**TASK DIRECTIONS:**
Reproduce the lines between the one holding "Click US size 9.5 cell" and the one holding "Looking at the screenshot, I should click(x=61, y=15).", inclusive, substituting "Screen size" for "Screen dimensions" and leaving everything else unchanged.

**SUPPLIED RECORDS:**

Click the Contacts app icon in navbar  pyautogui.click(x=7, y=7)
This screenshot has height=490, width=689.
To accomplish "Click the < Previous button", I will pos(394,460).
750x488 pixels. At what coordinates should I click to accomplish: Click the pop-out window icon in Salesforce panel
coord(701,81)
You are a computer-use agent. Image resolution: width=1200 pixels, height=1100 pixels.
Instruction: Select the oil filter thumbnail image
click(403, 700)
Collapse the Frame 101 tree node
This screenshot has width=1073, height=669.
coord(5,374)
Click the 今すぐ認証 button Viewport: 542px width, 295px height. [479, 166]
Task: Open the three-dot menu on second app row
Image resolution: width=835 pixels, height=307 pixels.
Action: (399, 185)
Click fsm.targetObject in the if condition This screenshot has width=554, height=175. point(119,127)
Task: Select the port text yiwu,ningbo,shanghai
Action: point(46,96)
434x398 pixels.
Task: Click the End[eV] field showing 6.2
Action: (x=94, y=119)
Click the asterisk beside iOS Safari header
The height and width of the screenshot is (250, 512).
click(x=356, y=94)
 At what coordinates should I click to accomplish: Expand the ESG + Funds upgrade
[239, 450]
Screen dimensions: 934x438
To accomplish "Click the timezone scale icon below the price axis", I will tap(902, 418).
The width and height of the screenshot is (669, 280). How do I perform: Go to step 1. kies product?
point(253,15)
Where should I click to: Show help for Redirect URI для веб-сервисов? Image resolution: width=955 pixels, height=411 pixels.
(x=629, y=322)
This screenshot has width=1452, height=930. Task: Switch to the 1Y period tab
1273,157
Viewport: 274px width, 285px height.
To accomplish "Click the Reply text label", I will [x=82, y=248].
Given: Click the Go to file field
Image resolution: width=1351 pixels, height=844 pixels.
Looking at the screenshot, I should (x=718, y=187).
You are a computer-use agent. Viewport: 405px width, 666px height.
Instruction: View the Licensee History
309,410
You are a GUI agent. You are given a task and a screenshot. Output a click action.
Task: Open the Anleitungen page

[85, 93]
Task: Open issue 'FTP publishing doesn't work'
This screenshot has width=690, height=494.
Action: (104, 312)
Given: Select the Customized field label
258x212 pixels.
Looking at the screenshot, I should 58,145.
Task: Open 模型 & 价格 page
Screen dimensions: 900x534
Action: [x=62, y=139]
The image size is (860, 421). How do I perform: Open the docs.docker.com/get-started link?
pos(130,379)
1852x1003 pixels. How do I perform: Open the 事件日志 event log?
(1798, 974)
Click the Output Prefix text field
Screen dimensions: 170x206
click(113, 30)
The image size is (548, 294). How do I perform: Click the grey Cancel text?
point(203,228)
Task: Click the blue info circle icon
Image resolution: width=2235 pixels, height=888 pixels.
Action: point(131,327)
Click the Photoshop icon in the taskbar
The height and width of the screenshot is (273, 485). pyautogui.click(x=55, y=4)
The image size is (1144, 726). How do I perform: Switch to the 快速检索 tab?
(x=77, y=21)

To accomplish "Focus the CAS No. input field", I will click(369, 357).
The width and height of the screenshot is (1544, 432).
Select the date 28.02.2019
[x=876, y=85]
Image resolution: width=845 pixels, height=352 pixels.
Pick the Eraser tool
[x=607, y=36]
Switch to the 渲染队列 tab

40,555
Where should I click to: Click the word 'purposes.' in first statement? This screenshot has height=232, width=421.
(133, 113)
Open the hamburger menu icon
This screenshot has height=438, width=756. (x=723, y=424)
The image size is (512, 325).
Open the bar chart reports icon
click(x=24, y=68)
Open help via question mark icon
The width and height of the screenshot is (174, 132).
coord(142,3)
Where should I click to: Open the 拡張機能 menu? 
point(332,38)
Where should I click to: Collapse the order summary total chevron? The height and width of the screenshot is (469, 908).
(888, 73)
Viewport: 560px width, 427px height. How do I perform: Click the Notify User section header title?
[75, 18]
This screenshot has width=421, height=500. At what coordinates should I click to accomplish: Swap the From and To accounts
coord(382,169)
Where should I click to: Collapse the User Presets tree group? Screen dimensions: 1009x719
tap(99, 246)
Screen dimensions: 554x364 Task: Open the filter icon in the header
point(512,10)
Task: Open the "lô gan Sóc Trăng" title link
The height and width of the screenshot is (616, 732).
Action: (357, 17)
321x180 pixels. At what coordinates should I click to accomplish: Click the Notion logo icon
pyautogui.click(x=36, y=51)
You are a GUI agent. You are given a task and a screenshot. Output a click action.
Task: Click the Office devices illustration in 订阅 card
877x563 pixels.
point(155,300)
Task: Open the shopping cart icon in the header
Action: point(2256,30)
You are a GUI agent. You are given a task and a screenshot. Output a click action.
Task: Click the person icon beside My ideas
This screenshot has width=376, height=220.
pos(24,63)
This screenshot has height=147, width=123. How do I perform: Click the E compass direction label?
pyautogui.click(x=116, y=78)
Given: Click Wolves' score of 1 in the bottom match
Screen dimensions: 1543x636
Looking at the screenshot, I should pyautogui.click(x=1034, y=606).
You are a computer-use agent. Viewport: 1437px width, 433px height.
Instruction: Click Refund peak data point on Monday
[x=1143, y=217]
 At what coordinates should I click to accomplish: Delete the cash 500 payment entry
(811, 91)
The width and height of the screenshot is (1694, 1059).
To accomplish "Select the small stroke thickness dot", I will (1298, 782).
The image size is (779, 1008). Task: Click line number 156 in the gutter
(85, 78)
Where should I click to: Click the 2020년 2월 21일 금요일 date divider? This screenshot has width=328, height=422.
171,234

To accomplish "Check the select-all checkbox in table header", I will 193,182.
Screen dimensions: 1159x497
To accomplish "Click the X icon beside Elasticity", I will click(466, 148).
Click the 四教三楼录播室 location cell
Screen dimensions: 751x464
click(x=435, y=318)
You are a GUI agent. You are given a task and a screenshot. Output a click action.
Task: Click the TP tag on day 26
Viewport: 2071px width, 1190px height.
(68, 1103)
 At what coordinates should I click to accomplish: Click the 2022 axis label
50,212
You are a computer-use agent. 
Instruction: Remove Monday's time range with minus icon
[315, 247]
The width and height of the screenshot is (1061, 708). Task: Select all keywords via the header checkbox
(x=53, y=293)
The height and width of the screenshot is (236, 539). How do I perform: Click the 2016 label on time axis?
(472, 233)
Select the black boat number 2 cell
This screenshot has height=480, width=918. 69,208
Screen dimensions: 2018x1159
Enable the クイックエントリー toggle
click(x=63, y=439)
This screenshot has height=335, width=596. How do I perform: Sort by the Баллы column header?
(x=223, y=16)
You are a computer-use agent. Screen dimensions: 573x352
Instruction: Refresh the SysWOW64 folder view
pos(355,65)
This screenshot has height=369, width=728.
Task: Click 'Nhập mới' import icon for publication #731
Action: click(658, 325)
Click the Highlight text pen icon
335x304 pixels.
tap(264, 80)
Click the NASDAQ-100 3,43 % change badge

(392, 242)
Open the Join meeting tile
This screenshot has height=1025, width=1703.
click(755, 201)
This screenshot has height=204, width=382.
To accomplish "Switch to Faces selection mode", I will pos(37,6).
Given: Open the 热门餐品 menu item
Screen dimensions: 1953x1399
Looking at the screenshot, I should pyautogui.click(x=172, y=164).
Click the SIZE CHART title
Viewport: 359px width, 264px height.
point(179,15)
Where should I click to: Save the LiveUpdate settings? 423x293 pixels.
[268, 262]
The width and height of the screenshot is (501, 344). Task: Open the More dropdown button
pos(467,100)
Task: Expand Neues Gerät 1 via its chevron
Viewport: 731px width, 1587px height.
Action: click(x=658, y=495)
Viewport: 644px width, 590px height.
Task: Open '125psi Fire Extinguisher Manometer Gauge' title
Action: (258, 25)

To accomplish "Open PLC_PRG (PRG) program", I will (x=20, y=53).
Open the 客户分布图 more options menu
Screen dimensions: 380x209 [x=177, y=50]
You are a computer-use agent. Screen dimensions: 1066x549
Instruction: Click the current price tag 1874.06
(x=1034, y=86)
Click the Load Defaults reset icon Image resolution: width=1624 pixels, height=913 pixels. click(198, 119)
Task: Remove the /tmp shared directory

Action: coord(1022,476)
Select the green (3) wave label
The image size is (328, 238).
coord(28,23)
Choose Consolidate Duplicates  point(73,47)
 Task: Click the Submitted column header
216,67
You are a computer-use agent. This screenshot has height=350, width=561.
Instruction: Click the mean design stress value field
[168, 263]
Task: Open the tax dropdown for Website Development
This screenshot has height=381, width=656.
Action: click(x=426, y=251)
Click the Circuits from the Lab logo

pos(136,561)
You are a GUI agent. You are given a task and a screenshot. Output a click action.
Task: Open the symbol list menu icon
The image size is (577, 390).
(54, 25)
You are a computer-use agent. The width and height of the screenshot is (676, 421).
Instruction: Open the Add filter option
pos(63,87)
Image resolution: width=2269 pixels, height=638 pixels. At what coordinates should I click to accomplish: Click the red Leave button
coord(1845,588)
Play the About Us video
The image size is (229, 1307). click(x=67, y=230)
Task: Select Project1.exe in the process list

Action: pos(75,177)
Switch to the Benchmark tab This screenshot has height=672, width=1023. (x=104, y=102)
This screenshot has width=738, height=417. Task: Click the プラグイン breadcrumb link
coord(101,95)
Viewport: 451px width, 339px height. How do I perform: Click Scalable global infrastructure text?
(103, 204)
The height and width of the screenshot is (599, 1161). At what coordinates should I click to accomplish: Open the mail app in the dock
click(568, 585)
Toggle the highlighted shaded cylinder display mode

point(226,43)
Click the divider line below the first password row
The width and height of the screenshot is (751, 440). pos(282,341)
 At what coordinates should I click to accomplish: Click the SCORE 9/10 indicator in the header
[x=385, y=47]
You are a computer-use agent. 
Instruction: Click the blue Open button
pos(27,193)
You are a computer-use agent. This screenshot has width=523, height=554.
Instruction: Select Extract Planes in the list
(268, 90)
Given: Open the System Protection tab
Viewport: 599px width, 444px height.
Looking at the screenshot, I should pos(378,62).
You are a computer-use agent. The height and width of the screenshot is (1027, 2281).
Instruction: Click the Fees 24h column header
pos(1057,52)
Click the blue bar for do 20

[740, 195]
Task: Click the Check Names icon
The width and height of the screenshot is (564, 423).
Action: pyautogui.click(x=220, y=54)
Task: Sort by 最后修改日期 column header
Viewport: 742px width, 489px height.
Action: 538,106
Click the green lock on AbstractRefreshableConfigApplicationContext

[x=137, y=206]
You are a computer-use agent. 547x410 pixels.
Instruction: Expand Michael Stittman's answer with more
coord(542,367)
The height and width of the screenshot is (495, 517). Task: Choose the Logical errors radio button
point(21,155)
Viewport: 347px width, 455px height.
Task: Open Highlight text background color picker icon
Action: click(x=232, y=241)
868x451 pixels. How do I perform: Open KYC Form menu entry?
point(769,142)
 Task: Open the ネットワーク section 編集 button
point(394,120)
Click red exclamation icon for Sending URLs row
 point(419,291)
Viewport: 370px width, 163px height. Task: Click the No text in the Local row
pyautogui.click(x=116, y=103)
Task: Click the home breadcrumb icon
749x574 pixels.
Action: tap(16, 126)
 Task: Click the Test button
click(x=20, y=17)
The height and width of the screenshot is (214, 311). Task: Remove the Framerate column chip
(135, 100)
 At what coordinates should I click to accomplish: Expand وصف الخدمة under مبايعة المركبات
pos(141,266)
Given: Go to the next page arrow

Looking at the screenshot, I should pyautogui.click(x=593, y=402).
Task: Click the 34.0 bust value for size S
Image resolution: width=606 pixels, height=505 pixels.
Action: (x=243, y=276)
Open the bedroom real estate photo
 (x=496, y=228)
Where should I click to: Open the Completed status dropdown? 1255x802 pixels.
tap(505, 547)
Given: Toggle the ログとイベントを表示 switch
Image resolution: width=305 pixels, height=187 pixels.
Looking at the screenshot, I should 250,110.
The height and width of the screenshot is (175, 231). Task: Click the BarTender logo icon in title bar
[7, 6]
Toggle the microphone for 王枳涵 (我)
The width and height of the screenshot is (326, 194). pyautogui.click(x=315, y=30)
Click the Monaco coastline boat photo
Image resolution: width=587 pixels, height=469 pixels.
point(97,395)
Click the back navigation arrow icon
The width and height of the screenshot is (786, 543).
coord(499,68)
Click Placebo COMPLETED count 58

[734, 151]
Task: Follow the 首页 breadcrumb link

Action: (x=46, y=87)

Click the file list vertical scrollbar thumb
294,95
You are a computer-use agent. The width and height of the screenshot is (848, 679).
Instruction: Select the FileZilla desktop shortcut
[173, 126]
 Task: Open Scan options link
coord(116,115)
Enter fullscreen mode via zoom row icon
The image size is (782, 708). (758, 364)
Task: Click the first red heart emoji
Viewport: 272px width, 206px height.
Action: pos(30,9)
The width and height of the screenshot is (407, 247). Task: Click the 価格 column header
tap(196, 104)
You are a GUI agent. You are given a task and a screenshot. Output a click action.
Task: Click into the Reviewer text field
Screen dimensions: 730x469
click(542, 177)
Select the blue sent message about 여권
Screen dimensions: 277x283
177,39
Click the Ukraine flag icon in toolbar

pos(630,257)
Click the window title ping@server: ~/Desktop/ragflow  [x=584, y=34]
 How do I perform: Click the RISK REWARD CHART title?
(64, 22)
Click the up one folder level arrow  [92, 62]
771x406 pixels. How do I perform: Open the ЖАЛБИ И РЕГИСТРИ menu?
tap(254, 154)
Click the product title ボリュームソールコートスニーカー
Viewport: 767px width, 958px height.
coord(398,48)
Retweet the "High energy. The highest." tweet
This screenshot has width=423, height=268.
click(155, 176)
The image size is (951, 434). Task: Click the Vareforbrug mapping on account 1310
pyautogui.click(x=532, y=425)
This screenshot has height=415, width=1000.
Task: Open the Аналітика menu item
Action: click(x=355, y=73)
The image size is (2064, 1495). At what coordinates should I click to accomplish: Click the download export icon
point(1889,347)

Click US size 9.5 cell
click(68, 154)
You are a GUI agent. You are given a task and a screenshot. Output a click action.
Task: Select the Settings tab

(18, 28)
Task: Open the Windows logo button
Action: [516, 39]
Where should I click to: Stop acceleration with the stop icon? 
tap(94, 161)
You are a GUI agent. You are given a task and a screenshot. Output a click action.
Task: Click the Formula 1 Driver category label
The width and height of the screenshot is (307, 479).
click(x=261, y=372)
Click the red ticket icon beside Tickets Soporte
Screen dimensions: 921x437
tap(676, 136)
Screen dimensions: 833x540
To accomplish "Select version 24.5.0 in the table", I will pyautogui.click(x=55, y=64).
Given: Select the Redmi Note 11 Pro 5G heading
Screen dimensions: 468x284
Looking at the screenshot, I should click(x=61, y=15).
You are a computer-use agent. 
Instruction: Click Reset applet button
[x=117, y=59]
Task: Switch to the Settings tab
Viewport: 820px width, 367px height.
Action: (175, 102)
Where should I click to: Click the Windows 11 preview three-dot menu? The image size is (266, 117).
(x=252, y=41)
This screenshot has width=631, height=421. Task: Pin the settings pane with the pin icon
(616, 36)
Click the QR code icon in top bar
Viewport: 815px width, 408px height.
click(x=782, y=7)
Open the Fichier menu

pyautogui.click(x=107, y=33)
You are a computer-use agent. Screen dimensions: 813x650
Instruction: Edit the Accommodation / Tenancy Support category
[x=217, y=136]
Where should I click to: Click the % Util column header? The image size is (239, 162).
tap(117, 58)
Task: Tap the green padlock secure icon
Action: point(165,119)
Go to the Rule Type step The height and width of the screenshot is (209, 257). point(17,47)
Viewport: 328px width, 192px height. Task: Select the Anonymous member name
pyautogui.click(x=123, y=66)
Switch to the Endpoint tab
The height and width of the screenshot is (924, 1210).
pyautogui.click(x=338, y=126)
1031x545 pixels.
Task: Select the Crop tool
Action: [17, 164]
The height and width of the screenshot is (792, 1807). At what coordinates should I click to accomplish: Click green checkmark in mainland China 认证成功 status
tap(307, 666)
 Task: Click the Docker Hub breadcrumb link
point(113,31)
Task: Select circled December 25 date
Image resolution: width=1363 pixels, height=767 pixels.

**ANSWER TO THIS EXERCISE:**
Click US size 9.5 cell
click(68, 154)
You are a GUI agent. You are given a task and a screenshot. Output a click action.
Task: Select the Settings tab

(18, 28)
Task: Open the Windows logo button
Action: [516, 39]
Where should I click to: Stop acceleration with the stop icon? 
tap(94, 161)
You are a GUI agent. You are given a task and a screenshot. Output a click action.
Task: Click the Formula 1 Driver category label
The width and height of the screenshot is (307, 479).
click(x=261, y=372)
Click the red ticket icon beside Tickets Soporte
Screen size: 921x437
tap(676, 136)
Screen size: 833x540
To accomplish "Select version 24.5.0 in the table", I will pyautogui.click(x=55, y=64).
Given: Select the Redmi Note 11 Pro 5G heading
Screen size: 468x284
Looking at the screenshot, I should click(x=61, y=15).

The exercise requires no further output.